# Omw ...... Paulies Coffee Cake



## KZOR (16/7/16)

In the 3 months that I have been vaping I have spent thousands on juices. This morning I entered a very customer friendly Juicy Joe's and Shane recommended PCC.
I have had scream and XXX before and both are good BUT I have to say that when I vaped PCC for the first time I was pleasantly surprised. Thanks goodness I decided to take his last bottle in his stock.
This is a awesome juice and I enjoyed it so much that I recoiled and wicked my Billows nano to get maximum satisfaction.
I still have much to test but so far it is the best I have tried.
Can also recommend Vapour Mountains' CM4 if you into caramel tobacco.

Reactions: Like 8 | Winner 1 | Thanks 1


----------



## KZOR (16/7/16)

Will definitely try that. .....thanks.
Must say that all three juices I purchased are all great.
The other two was Troubled Monkey (by Complex chaos) and Mad Hatter (by Nostalgia). 
Juicy Joes stocks sooooo many I still wanna try.

Reactions: Agree 1


----------



## moolies86 (16/7/16)

KZOR said:


> Will definitely try that. .....thanks.
> Must say that all three juices I purchased are all great.
> The other two was Troubled Monkey (by Complex chaos) and Mad Hatter (by Nostalgia).
> Juicy Joes stocks sooooo many I still wanna try.


There are soo many Im yet to try myself,being in the northern cape I don't exactly have the option to taste in store,but I must say all the juices I've taken from recommendations of vendors have been really good,sofar I haven't tried any international juices lol


----------



## Spydro (16/7/16)

I'm currently trying out three elixirs from @Paulie in various devices (Pistachio Ice Cream, Coffee Cake and Strawberry Lemon Cake).

In general I am surprised at how smooth all of these are. Their flavor is quite mild to my tastes yet with more than enough there to make them easy to vape. I like all three of them despite not being one to vape fruits or desserts normally, but especially the PIC and CC.

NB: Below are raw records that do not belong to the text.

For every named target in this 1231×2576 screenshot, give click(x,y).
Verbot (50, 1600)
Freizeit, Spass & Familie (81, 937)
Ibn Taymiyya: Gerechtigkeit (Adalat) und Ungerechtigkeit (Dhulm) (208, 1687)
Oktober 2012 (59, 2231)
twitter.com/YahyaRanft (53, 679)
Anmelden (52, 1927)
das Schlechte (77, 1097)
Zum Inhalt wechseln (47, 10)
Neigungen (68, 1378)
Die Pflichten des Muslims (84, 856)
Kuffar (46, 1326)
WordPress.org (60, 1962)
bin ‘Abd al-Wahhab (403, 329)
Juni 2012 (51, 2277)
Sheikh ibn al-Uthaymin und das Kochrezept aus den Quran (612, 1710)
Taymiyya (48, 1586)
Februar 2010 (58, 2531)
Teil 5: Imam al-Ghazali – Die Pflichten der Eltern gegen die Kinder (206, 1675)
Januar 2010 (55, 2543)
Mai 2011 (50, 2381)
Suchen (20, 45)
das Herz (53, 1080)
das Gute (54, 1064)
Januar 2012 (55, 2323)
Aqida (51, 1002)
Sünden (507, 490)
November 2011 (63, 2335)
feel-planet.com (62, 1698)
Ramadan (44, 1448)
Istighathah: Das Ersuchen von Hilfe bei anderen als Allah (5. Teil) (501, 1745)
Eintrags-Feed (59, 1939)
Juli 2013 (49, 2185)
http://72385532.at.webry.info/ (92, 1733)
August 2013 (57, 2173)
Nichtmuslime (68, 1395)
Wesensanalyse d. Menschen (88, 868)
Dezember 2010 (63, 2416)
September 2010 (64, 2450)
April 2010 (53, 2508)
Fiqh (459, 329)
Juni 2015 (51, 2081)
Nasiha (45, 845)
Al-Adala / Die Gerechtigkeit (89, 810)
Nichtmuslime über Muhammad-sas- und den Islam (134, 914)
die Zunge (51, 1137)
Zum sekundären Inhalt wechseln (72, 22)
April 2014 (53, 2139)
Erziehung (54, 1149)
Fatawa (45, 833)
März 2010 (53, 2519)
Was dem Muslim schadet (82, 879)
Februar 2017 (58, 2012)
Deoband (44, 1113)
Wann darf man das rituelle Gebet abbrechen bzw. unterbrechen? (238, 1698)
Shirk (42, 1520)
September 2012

Leads me to believe that any elixir from this maker will be spot on and true to its name.

Reactions: Like 5 | Winner 1


----------



## KZOR (16/7/16)

@Spydro ....are you into DIY?


----------



## Spydro (16/7/16)

I DIY 99% of the liquids I vape now days. But I am enjoying trying out some premades from SA.


----------



## KZOR (16/7/16)

Vaping my second attempt to DIY and must say that I surprised myself.
I came across a site that offers clone recipes of a whole variety of pre-existing juices.
You welcome to try it out since you start finding desserts acceptable. 
It's very nice.

Reactions: Like 1


----------



## Spydro (16/7/16)

Thanks for the thought @KZOR , but premade liquids that work for other folks rarely work for me. So I don't use anyone else's recipe either, clone or otherwise. I have always developed my own recipes to my own personal taste since I started doing DIY over 3 years ago. IMO the best way everyone should take the time to learn for themselves, and one flavor at a time before complex recipes are tried.

Reactions: Like 1 | Agree 1 | Informative 1 | Useful 1


----------



## Jan (16/7/16)

PCC is really very good especially if you up the watts a bit

Reactions: Like 1


----------



## Willyza (17/7/16)

@Paulie 


Spydro said:


> I'm currently trying out three elixirs from @Paulie


Its nice to know you can get your hands on them 
us poor Dude in the East just can get hold of them for our favourite "VapeClub "
again I was told hey dont have the full range 
maybe this area is not good enough for 
*"Paulies J" *


----------



## Stephen (17/7/16)

Have to concur Paulies Coffee Cake is in my top 3 local juices, authentic taste together with the smoothest liquid I've ever Vaped makes it a winner

Reactions: Agree 1


----------



## Spydro (17/7/16)

Willyza said:


> @Paulie
> 
> Its nice to know you can get your hands on them
> us poor Dude in the East just can get hold of them for our favourite "VapeClub "
> ...



@Willyza, this was a special collaboration between Paul and brother Rob so the first American could try out some of his elixirs. What was sent I believe came for their own private stocks (I know at least one was out of stock everywhere at the time).

As for getting more later, only time will tell if I find them available, and they will ship it to the USA.

Reactions: Like 1


----------



## clintown0409 (10/2/17)

KZOR said:


> Vaping my second attempt to DIY and must say that I surprised myself.
> I came across a site that offers clone recipes of a whole variety of pre-existing juices.
> You welcome to try it out since you start finding desserts acceptable.
> It's very nice.
> View attachment 60981




you say you came across a site that has clone DIY recipes?


----------



## MrDeedz (10/2/17)

Curious to read a review or 2 on the Pistachio. Havent tried it yet,


----------



## StangV2_0 (12/2/17)

Always wanted to try their coffee cake. Also highly recommend their Ginger Biscuit and Blueberry Cupcake. Both are delicious. 

Sent from my SM-N910F using Tapatalk


----------



## daniel craig (12/2/17)

Paulies Guava, Ginger Biscuit and Blueberry Cupcake 

Sent from my SM-N930F using Tapatalk


----------



## Silver (12/2/17)

daniel craig said:


> Paulies Guava, Ginger Biscuit and Blueberry Cupcake
> 
> Sent from my SM-N930F using Tapatalk



Yip, @Paulie 's Guava is the business for me!
It tastes like guava roll and i love guava roll
It has a texture that is so real, feels like bits of guava roll in the mouth, I could eat the juice

And when you add some menthol.....

Mamma mia, what a juice!
Paulie, please dont lose the recipe and please get enough supplies of the ingredients before they are discontinued or whatever
I think i will be vaping it for quite some time

Reactions: Disagree 1


----------